In addition, the third embodiment of the present invention is characterized in that the boarding car is provided between the two masts without a separate elevating passage, and a guide rail for guiding the up/down of the boarding car is provided inside each of the masts.

In addition, the mast is configured in a modular type that can be expanded, and a mast frame connecting two masts is horizontally installed on the upper part of the mast.

In addition, a boarding car counterweight is provided inside one side of the mast to lift and lower in the opposite direction to the boarding car, and a door panel counterweight is provided inside the other side of the mast to lift and lower each door panel in the opposite direction. .

In addition, a driving sheave for driving the vehicle is provided on one side of the mast frame, and two intermediate sheaves are provided at a central portion of the mast frame.

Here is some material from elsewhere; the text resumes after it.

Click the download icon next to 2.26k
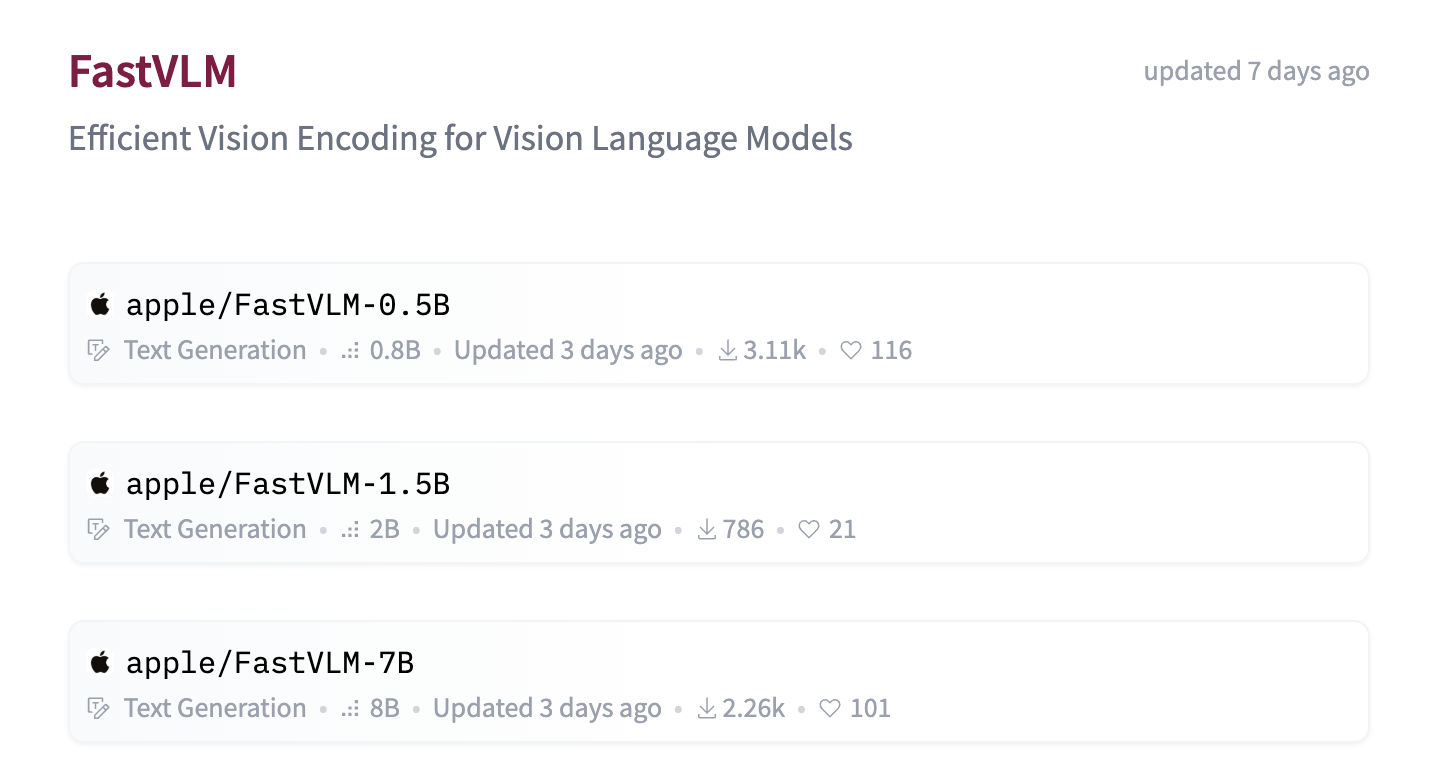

In addition, the wire rope for driving the boarding car is fixed by a first fixing part at one side of the mast frame, wound around the second sheave provided on the upper frame of the boarding car, and then boarded through two intermediate sheaves provided on the mast frame. After being wound around the first sheave provided on the upper frame of the car, it is characterized in that it is fixed to the upper part of the counterweight through the driving sheave of the vehicle.

According to the present invention, in large and extra-large elevators, there is an effect that can solve the problem that the opening and closing time of the boarding car door and the landing door takes longer than the running time of the boarding car.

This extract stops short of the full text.